# (TV1 TV2 RF out) modulation problem



## kingdaddy (Jan 10, 2006)

The RF out (TV1/TV2) connector of the VIP-622 is connected through a A/B switch to select between the Dish receiver and a modulated DVD source. The problem is that the modulator that is sending my DVD video is modulated to either channel 3 or 4 and the VIP 622 will not modulate on these channels like the 522 did. Now I have to switch the A/B switch and then turn every TV in the house to channel 3 to get DVD picture, the old system with the 522 receiver was a simple switch from the A/B switch to get the change.

First off why did Dish do this, the standard has always been channel 3, even their last gen receivers used channel 3, all VCR's use channel 3, are they purposely stupid or lazy engineering, did they not realize there are other setup possibilities and existing equipment interface necessities?

OK, enough of the rant, anybody got an idea for a workaround, a converter or a new RF modulator that will do channels 24 and above?

Anything at all could be helpful

Thanks.


----------



## CABill (Mar 20, 2005)

Remove the A/B switch and never use it again. Use a plain splitter as a combiner so that the coax that used to come OUT of the A/B switch is the single (input) side of the splitter and the two inputs that had gone to the switch go to the two "outputs" of the splitter. If one TV in the house wants to watch the DVD, they turn to channel 3. If another TV on the same coax wants to watch either TV on the 622, they change to the appropriate channel on their TV. All three outputs are then available independently to every TV on the coax.


----------



## markyd21 (Mar 28, 2006)

CABill said:


> Remove the A/B switch and never use it again. Use a plain splitter as a combiner so that the coax that used to come OUT of the A/B switch is the single (input) side of the splitter and the two inputs that had gone to the switch go to the two "outputs" of the splitter. If one TV in the house wants to watch the DVD, they turn to channel 3. If another TV on the same coax wants to watch either TV on the 622, they change to the appropriate channel on their TV. All three outputs are then available independently to every TV on the coax.


He's got it right. This is hwat you need to do. Sounds like a cool setup....DVD throughout the house, that is. :sure:


----------



## kingdaddy (Jan 10, 2006)

The old way was much easier, I'm single so there's never a time when I need to watch different programs in different rooms and I have 6 TV's, each one has to have the channel changed to get to DVD video now. The old way is much better, with my wireless Airpanel I could switch everything from anywhere in the house with a single macro command, now it’s impossible unless I have a IR blaster in every room and write a whole now string of commands.

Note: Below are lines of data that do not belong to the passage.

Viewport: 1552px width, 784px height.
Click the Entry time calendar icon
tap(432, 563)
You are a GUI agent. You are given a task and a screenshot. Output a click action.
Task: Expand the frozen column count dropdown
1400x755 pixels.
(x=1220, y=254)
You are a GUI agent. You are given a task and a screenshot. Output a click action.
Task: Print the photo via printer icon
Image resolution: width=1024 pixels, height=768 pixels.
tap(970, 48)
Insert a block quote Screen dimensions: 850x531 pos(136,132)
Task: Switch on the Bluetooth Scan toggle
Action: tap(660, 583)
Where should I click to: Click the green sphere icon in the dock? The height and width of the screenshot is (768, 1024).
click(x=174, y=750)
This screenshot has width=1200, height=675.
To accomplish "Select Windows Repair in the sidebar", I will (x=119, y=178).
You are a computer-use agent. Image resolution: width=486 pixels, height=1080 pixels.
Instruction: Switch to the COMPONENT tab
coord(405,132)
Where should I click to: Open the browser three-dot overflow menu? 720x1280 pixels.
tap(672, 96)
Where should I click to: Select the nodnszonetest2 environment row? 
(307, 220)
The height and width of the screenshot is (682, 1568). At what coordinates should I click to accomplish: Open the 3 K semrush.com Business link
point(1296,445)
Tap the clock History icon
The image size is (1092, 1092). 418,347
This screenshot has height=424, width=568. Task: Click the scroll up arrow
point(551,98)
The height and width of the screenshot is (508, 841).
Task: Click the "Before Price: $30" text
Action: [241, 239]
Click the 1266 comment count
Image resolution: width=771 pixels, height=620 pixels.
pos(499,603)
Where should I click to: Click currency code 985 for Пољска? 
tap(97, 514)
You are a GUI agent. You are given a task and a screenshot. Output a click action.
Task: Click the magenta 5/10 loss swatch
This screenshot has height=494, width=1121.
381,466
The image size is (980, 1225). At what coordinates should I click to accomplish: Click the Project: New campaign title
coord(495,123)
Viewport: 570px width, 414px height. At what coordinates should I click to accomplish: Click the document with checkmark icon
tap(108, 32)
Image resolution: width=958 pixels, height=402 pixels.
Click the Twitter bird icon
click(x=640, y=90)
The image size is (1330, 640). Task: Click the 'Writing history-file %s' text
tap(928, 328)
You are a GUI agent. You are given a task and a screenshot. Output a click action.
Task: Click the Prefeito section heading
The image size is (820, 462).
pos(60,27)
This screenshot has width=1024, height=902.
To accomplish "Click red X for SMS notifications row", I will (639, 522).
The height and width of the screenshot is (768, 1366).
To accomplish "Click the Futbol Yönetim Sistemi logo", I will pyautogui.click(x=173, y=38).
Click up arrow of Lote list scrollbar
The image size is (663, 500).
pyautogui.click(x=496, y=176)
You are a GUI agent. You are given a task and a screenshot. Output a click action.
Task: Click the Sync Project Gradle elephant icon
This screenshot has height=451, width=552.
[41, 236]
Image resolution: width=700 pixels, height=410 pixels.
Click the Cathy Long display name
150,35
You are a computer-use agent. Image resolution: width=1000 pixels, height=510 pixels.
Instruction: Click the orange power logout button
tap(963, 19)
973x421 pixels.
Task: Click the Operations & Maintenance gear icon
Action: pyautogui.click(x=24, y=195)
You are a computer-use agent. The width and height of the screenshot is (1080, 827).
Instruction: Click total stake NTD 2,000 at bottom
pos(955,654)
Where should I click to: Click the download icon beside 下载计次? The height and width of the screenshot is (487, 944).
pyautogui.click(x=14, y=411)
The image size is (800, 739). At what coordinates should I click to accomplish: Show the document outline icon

What I really need is a modulator for my DVD player that will match the VIP622 or some workaround on the VIP622 output. Still don’t know why the 622 won’t modulate to CH 3, It makes no sense to me.


----------



## Manke (Dec 27, 2005)

kingdaddy said:


> The old way was much easier, I'm single so there's never a time when I need to watch different programs in different rooms and I have 6 TV's, each one has to have the channel changed to get to DVD video now. The old way is much better, with my wireless Airpanel I could switch everything from anywhere in the house with a single macro command, now it's impossible unless I have a IR blaster in every room and write a whole now string of commands.
> 
> What I really need is a modulator for my DVD player that will match the VIP622 or some workaround on the VIP622 output. Still don't know why the 622 won't modulate to CH 3, It makes no sense to me.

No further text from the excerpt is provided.